UNITED BATES OF AMERICA is a reality series featuring the energetic Bates family clan as they live their lives in the hills of Tennessee. The spin-off of the hit show 19 Kids and Counting stars Gil and Kelly Jo Bates raising their 19 children, ranging in ages from 23 to a few weeks old, according to the tenets of their faith. From playing music to organizing a Valentine's Day dinner, life gets a little crazy some times. But with hard work, patience, and love, they all work together to keep the household running smoothly.
Is It Any Good?
Like Jim Bob and Michelle Duggar, the Bates show what their lifestyle is like as practitioners of the controversial Quiverfull Movement, which has its roots in conservative Christian evangelism, and which views having large families as a way of promoting their faith. While the family does not discuss their religious philosophies in any depth on camera, they offer brief faith-based (but non-judgmental) explanations of why they live in a way that is often different from the mainstream.

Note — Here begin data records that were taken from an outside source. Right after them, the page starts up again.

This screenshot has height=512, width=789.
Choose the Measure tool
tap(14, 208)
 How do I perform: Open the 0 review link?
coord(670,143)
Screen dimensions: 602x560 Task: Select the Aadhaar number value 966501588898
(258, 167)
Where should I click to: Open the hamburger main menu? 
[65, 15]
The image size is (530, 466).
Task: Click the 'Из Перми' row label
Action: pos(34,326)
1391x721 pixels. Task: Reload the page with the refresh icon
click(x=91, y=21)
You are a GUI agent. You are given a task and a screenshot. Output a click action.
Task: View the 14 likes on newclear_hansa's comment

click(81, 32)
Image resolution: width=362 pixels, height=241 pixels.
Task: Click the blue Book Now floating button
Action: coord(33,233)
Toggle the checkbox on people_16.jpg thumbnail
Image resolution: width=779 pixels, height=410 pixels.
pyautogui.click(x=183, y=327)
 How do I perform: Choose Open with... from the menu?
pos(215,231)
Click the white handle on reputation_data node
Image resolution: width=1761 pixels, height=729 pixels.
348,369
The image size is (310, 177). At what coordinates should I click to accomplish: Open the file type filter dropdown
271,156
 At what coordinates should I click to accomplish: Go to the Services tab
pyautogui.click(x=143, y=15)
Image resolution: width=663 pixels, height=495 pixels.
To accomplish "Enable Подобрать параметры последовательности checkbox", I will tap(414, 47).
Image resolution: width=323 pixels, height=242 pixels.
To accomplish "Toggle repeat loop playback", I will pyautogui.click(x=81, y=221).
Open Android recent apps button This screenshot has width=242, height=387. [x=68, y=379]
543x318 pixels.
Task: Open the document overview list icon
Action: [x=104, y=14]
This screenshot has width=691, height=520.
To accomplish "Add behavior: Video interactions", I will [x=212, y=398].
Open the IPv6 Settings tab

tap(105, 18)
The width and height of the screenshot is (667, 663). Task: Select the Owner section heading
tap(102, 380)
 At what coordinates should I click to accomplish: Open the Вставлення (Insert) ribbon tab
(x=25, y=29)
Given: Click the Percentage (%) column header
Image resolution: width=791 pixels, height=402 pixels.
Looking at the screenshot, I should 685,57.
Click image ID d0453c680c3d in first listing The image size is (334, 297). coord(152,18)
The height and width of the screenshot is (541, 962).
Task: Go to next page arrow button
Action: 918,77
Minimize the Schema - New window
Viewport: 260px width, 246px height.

Watching how this large family manages their lives is interesting, but some viewers may have difficulty with their efforts to keep the children from secular influences, from homeschooling children to limiting access to the media (despite their willingness to appear on a reality show). Their adherence to patriarchal gender norms may also be troubling. But the messages it contains about love, responsibility, and respect, are definitely positive ones.
Talk to Your Kids About ...
Families can talk about the Bates parents' decision to have so many kids. Do they ever explain their reasons fully? Why are some people critical of their decisions?
How do the Duggars and the Bates compare to your family? If you have a small family, do you ever wish that you had a bigger one? Why or why not?
Why do you think families like the Duggars and the Bates have agreed be on a reality show that appears in the mainstream media, despite the fact that they do not permit access to it in their homes? Why were they offered the chance to appear on mainstream TV in the first place?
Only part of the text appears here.